We all are well-aware of the very popular notion that describes our country as “India is a rich country of poor people”. Quite a considerable number of people live below the poverty line, without having sufficient means to fulfill their basic needs. As a result, malnourishment is evident among women and children, especially in the rural parts of the country.
On the other hand, we also have a considerable majority of people living above the poverty line and blessed with adequate means to satisfy themselves. However, there is a downside to this blessing as a lot of people are noticeably obese. Obesity in women is more prevalent among urban, educated, and more affluent families.
Obesity increasing among Women
A new global study — ‘Trends and Correlates of Overweight among Preschool-Age Children, Adolescent Girls, and Adult Women in South Asia’, states that the proportion of obese and overweight females has doubled in the past 17 years, until 2016.
The proportion of overweight children below five years of age fell from 2.9% to 2.1%, in the past 17 years i.e. from 1999 till 2016. The proportion of obese young females aged 15 to 19 years, and women aged 20 to 49 years, has more than doubled from 1.6% to 4.9% and 11.4% to 24% respectively in this period. Obesity in women is more prevalent in the latter age group as it rose from 2.4% to 6%.
India’s double trouble
Shockingly, India is home to almost 49% of the world’s diabetic population, with an approximate 72 million cases registered in 2017, which is expected to increase to 134 million by 2025.
According to the Food & Nutrition bulletin 2016, the economic losses in India attributed to cardiovascular diseases are estimated to accumulate to around $2.25 trillion in a span of 18 years from 2012 to 2030.
Obesity among the poor
The study further addresses the rising issue of obesity in women in rural parts of the country as well. It suggests that less educated and poor people are more prone to getting obese. This is because they are already exposed to conditions like all forms of malnutrition, micronutrient deficiencies, and non-communicable diseases (NCDs)

Data provided >>
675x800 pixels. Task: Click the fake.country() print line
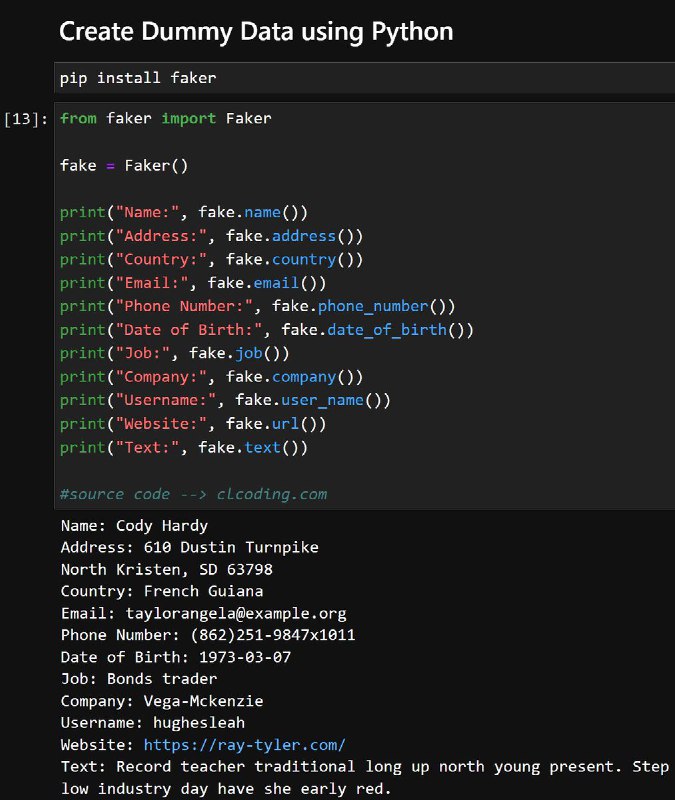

Task list >>
1 - From the text on obesity in India, rewrite the passage between "The proportion of overweight" and "2.4% to 6%.", inclusive, substituting "girls" for "females".
2 - In the text on obesity in India, roughly how many diabetes cases were registered in India in 2017?

Results for the exercise >>
1 -
The proportion of overweight children below five years of age fell from 2.9% to 2.1%, in the past 17 years i.e. from 1999 till 2016. The proportion of obese young girls aged 15 to 19 years, and women aged 20 to 49 years, has more than doubled from 1.6% to 4.9% and 11.4% to 24% respectively in this period. Obesity in women is more prevalent in the latter age group as it rose from 2.4% to 6%.

2 - Approximately 72 million cases.